YOUR ASSIGNMENT
Please output exactly the lines from the one that holds "Task: Click the 130-135 Hoftemål cell" through the final line of the data, and nothing else; leave out any pictures.

RECORDS SUPPLIED
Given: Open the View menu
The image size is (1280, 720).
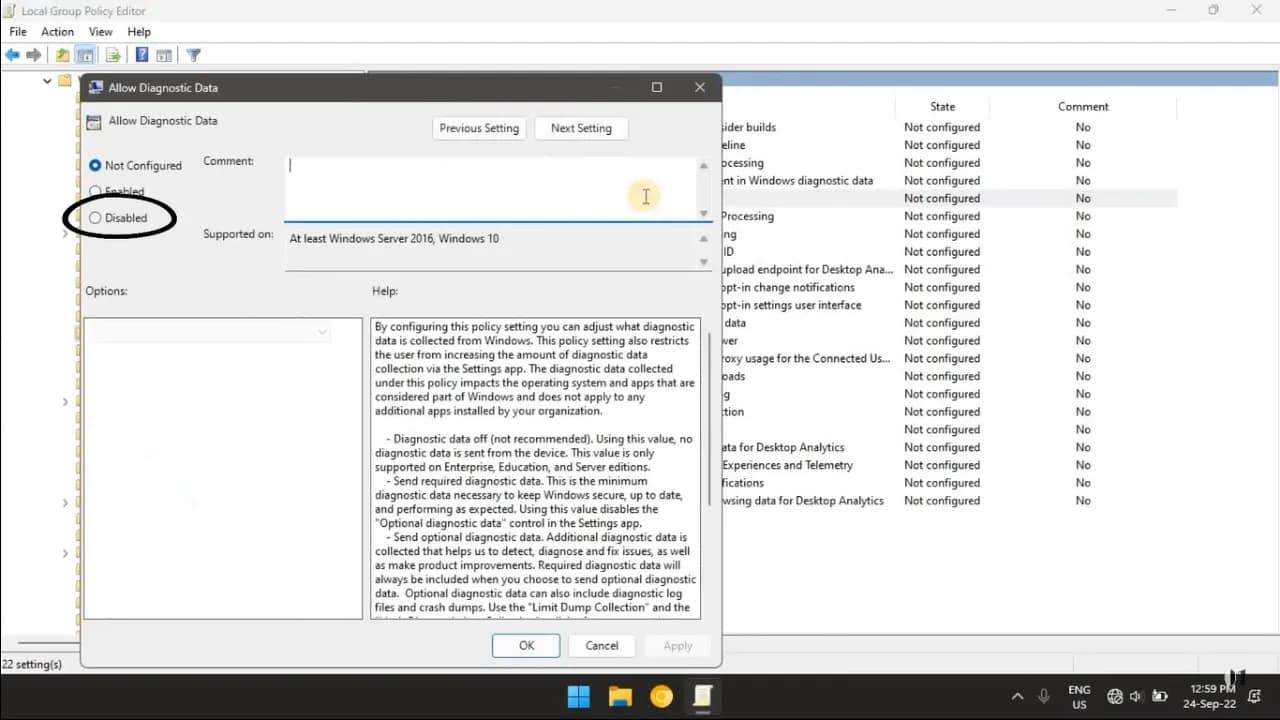Looking at the screenshot, I should tap(100, 31).
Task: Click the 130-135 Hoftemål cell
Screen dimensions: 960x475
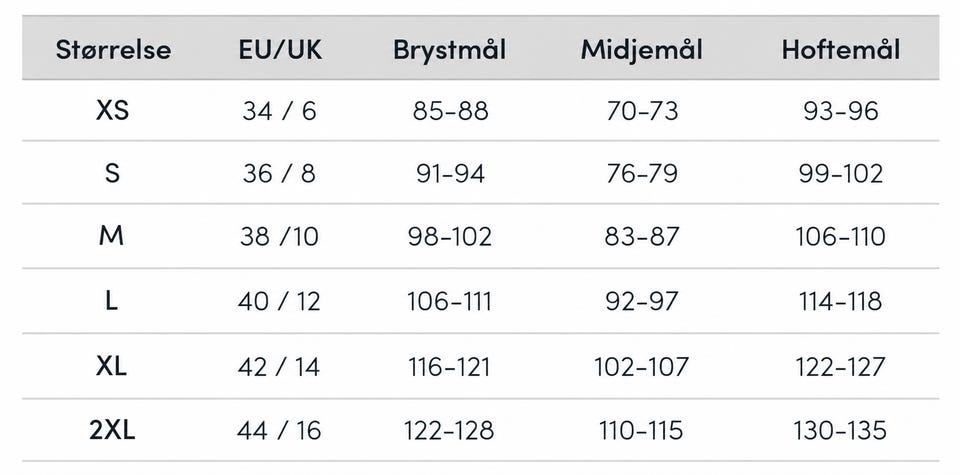Action: pos(840,431)
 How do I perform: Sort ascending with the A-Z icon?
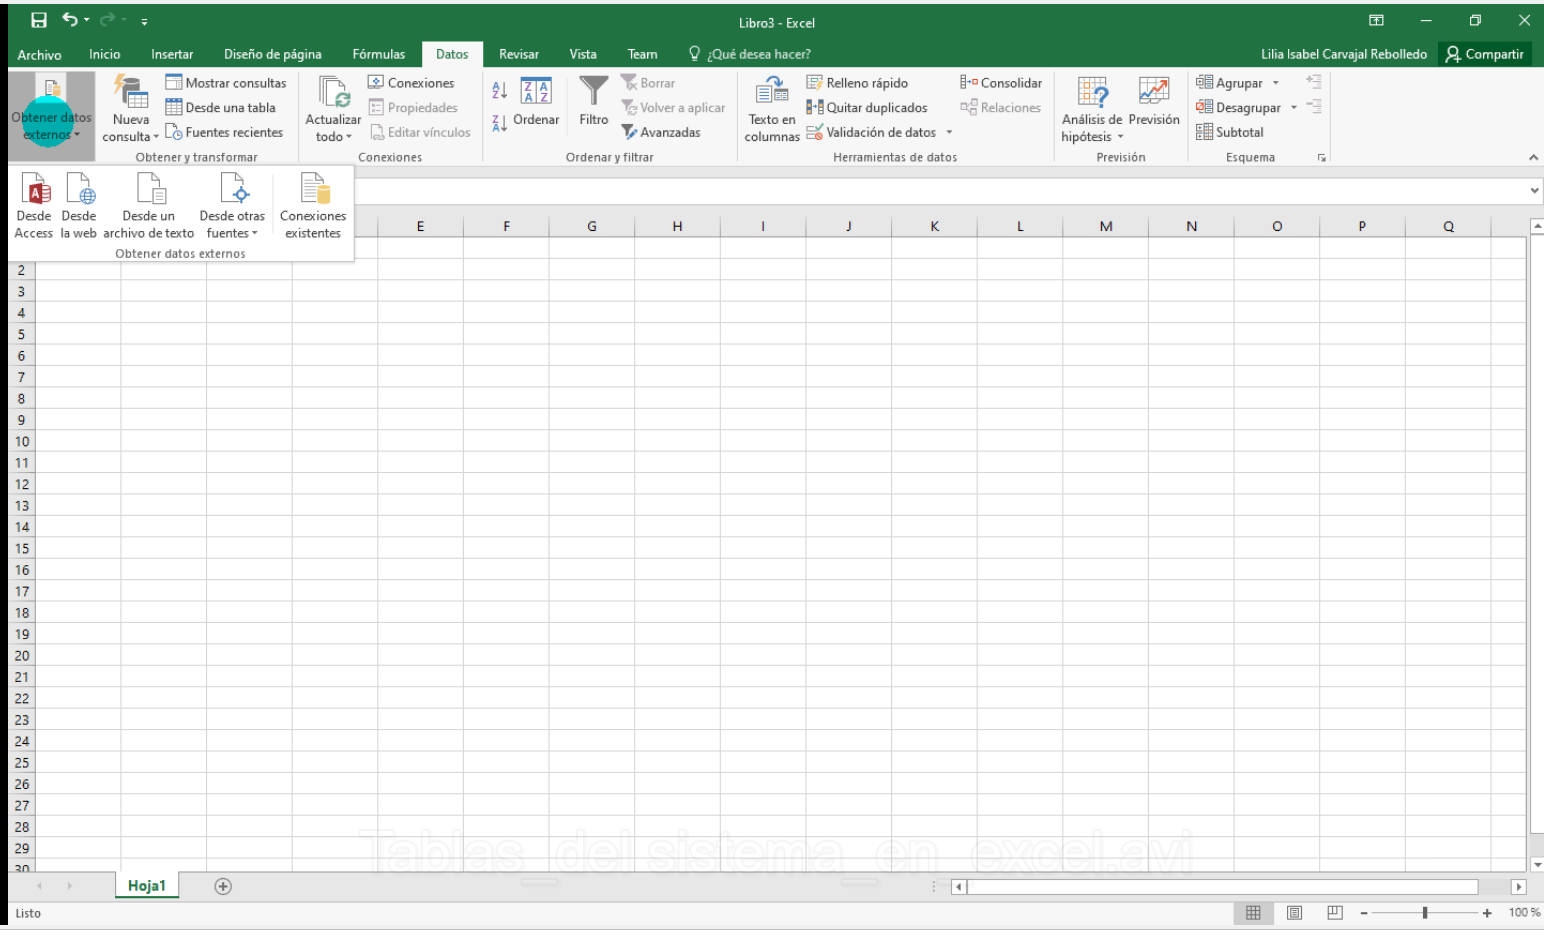tap(499, 90)
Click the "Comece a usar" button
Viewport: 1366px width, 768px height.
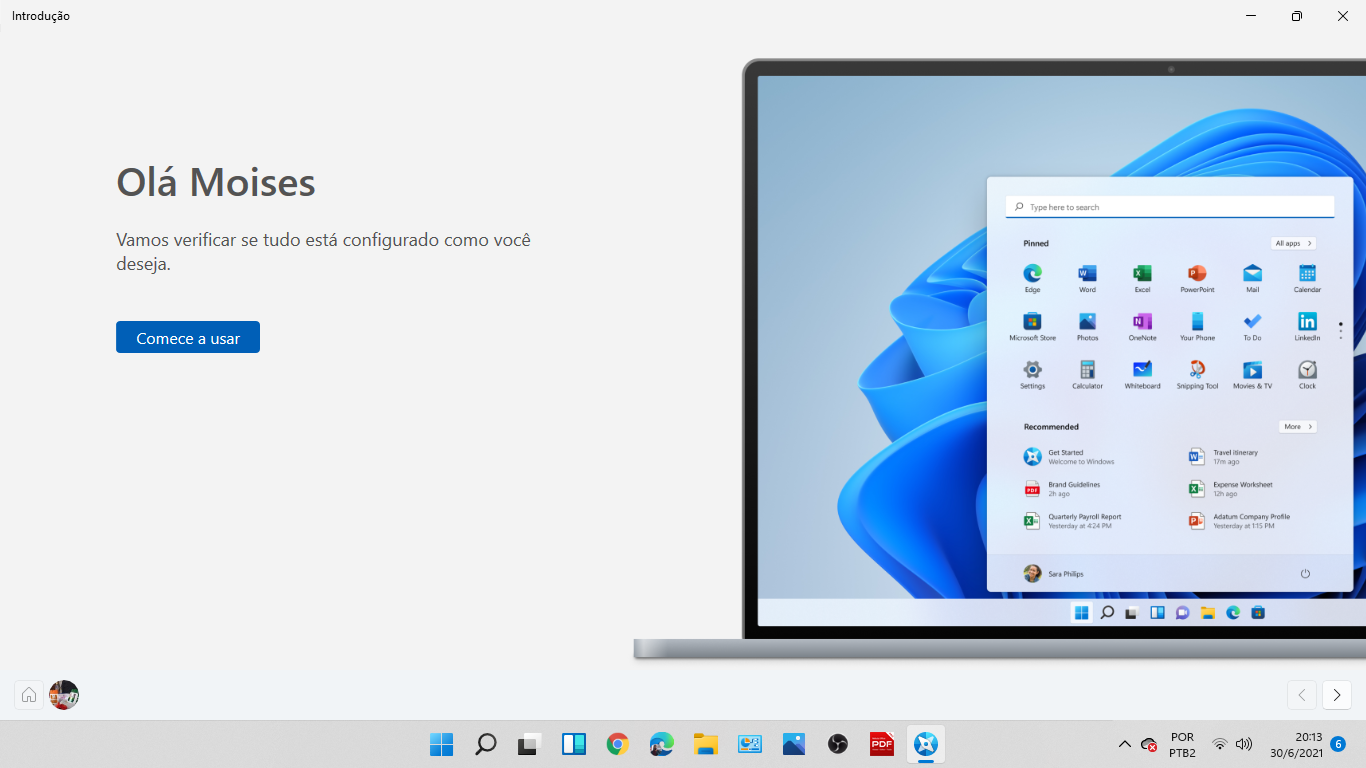pyautogui.click(x=187, y=337)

EXERCISE ANSWER
Task: Click the 130-135 Hoftemål cell
Screen dimensions: 960x475
Action: pos(840,431)
 How do I perform: Sort ascending with the A-Z icon?
tap(499, 90)
Click the "Comece a usar" button
Viewport: 1366px width, 768px height.
pyautogui.click(x=187, y=337)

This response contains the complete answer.